AMIATA – “Mi sono messo a disposizione dei cittadini che mi hanno chiesto di partecipare agli appuntamenti previsti venerdì prossimo ad Arcidosso e, entro breve, a Castel del Piano per illustrare opportunità e sfide che possono essere vinte attraverso la fusione di questi due comuni”.
A dirlo è il consigliere regionale di Fratelli d’Italia, Luca Minucci, che sosterrà le proposte dell’opposizione di Arcidosso, rappresentate da Guendalina Amati e Marcello Bianchini, per riavviare l’iter per creare un comune unico Castel del Piano e Arcidosso, primo passo per andare a realizzare un comune unico di tutta l’Amiata grossetana.
“Si tratta di richieste che verranno formalizzate in Regione Toscana, l’ente che deve far partire il percorso per un referendum consultivo – ricorda Minucci -. Sia Castel del Piano che Arcidosso vivono, come tanti comuni delle aree interne, difficoltà quotidiane: vuoi per l’invecchiamento della popolazione, vuoi per il calo demografico, la riduzione delle risorse a disposizione. Una fusione permetterebbe alle due comunità di mettere in campo politiche più incisive. Avere una struttura unica significa programmare politiche territoriali, non duplicare gli interventi, personale più formato e anche un peso politico maggiore per saper attrarre, ad esempio, sul territorio finanziamenti regionali, nazionali ed europei. Fondere i due comuni, in un comune più grande, non significa rinunciare alla propria identità, appartenenza ma rafforzarla, porre un freno allo spopolamento e alla desertificazione dei servizi. Vogliamo che questi territori siano vivi”.

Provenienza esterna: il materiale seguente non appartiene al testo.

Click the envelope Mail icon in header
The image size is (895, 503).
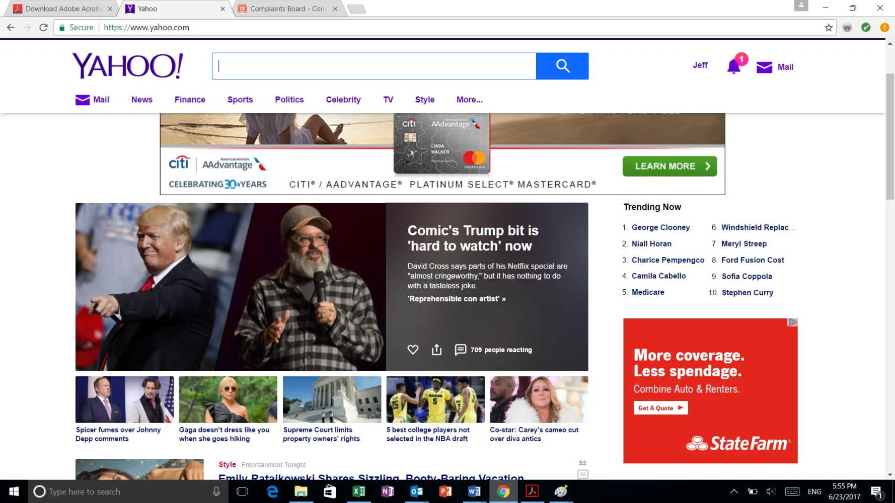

“Ovviamente le resistenze ad una fusione ci sono. Non è facile accettarla – sottolinea Luca Minucci -. Ricordo che sono tra i pochi amministratori favorevoli al “supercomune” della Costa d’Argento, che permetterebbe di avere ancora più forza, una unicità di programmazione, ad esempio, dal punto di vista urbanistico evitando duplicazioni di norme o, addirittura, norme diverse in territori vicini, confinanti. Bisogna incentivare gli investimenti e per farlo servono norme uniche e snelle, uno strumento unico. Penso alla valorizzazione turistica e del patrimonio esistente”.